Hoje é dia de bater palmas para o bloco afro mais antigo da Bahia, dia de festejar os 50 anos de tradição e luta do mais belo dos belos, da pérola negra do Curuzu. A partir das 18h30, na Concha Acústica do Teatro Castro Alves, o Ilê celebra o seu cinquentenário com uma grande festa musical.

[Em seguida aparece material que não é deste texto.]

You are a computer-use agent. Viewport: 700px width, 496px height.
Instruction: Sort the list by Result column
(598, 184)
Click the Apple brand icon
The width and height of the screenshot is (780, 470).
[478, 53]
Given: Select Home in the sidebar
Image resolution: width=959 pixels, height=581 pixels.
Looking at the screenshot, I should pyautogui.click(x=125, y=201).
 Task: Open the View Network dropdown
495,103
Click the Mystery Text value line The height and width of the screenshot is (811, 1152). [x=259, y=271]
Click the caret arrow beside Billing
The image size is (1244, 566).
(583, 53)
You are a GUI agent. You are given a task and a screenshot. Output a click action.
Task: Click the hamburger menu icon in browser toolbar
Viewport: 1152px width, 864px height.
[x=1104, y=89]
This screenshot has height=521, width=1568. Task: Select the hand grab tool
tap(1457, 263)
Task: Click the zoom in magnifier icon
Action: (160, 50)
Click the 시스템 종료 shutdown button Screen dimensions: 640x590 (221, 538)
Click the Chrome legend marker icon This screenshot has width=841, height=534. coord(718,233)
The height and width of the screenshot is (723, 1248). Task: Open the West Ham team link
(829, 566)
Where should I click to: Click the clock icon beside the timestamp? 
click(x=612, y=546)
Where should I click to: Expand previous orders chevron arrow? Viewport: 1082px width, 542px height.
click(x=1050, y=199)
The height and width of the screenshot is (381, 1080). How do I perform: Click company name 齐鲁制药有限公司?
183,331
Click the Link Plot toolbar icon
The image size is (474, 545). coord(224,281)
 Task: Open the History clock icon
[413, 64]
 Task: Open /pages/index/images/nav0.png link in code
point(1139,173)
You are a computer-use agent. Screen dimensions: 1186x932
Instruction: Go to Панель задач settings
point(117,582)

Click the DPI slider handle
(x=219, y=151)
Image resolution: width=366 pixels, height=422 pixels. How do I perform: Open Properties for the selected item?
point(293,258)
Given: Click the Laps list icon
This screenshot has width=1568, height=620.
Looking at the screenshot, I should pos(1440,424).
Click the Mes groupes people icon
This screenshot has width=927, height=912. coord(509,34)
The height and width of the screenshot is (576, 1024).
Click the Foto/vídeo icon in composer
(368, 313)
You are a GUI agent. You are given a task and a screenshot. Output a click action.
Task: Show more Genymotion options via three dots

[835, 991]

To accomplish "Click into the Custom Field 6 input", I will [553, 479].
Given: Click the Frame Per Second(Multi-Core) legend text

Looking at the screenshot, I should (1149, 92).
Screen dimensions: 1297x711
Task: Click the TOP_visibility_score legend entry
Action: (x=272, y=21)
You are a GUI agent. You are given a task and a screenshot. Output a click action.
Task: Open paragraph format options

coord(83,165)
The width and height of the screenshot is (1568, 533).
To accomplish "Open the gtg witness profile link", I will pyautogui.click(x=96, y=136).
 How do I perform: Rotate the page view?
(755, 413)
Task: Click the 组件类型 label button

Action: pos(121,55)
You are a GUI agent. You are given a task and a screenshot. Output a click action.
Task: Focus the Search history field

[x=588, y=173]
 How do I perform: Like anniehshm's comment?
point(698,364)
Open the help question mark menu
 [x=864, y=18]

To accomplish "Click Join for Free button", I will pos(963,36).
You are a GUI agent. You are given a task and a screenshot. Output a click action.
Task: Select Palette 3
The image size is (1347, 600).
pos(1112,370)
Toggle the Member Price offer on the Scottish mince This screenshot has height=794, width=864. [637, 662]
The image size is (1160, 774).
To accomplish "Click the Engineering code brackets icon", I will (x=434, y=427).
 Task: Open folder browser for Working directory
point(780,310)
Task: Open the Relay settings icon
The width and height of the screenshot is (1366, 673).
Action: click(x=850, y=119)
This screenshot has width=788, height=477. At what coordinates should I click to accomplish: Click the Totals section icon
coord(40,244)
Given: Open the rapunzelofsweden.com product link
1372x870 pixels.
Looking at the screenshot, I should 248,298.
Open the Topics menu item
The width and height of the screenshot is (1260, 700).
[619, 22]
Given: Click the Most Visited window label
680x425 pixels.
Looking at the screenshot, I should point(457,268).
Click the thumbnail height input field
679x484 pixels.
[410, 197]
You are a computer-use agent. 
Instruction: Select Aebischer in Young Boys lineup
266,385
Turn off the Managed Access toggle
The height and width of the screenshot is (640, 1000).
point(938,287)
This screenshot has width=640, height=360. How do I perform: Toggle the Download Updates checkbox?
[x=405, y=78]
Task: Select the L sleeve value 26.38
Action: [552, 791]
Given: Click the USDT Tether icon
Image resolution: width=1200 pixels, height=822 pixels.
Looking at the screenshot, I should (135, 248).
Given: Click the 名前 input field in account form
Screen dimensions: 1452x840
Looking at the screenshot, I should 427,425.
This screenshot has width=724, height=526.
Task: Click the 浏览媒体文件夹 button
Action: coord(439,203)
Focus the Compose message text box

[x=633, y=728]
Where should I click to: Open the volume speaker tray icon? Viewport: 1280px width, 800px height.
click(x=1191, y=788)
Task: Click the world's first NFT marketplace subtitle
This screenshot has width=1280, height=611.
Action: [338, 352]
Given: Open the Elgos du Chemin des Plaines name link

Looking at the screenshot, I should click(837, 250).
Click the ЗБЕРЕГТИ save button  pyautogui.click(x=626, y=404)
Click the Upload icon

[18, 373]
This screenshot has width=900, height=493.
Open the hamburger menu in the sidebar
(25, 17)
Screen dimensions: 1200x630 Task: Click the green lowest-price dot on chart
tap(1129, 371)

Vai ter Daniela Mercury, BaianaSystem, Orquestra Afrosinfônica, Carlinhos Brown, Beto Jamaica, Aloísio Menezes, Amanda Maria e Matilde Charles. Vai ter também todo o povo que representa e simboliza este bloco afro que mudou a cara do carnaval de Salvador, combatendo o racismo, valorizando a cultura ancestral da raça negra e introduzindo, sobretudo, uma nova estética visual e sonora à festa momesca.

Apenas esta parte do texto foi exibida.